### [Goal of the exercise]
How many lines in the records below hold the word "computer"? Answer with the number alone.

### [Collected data]
=== Begin Enclosure ===

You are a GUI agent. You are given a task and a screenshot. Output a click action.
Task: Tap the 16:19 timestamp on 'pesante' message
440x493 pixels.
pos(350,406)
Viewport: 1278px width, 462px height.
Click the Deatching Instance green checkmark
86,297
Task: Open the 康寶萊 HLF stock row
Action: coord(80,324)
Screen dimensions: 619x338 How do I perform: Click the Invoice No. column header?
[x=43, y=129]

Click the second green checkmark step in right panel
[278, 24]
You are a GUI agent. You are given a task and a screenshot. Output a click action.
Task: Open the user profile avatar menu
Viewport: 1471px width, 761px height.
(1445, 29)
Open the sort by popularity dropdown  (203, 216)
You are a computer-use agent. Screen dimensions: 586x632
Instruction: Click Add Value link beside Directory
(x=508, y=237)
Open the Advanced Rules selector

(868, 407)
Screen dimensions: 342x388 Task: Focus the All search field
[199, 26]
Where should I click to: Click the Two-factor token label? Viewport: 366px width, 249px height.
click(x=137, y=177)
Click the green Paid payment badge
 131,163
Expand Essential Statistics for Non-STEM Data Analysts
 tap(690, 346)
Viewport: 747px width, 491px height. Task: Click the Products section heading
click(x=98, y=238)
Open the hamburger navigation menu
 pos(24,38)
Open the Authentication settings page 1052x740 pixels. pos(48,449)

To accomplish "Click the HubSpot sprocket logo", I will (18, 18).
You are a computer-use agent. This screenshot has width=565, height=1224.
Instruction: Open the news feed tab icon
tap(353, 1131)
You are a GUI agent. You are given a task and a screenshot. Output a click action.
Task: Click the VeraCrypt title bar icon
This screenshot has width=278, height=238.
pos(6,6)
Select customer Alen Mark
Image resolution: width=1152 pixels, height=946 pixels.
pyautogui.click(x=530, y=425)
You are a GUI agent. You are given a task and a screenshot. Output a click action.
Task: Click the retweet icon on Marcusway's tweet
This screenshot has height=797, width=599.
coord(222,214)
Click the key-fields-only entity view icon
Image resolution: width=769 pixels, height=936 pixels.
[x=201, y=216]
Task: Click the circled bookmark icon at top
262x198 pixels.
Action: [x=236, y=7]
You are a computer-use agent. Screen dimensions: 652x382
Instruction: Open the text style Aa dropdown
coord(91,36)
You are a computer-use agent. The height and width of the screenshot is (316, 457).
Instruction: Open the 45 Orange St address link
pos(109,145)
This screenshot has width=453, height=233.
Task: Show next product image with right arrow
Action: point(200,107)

=== End Enclosure ===

### [Response to this task]
4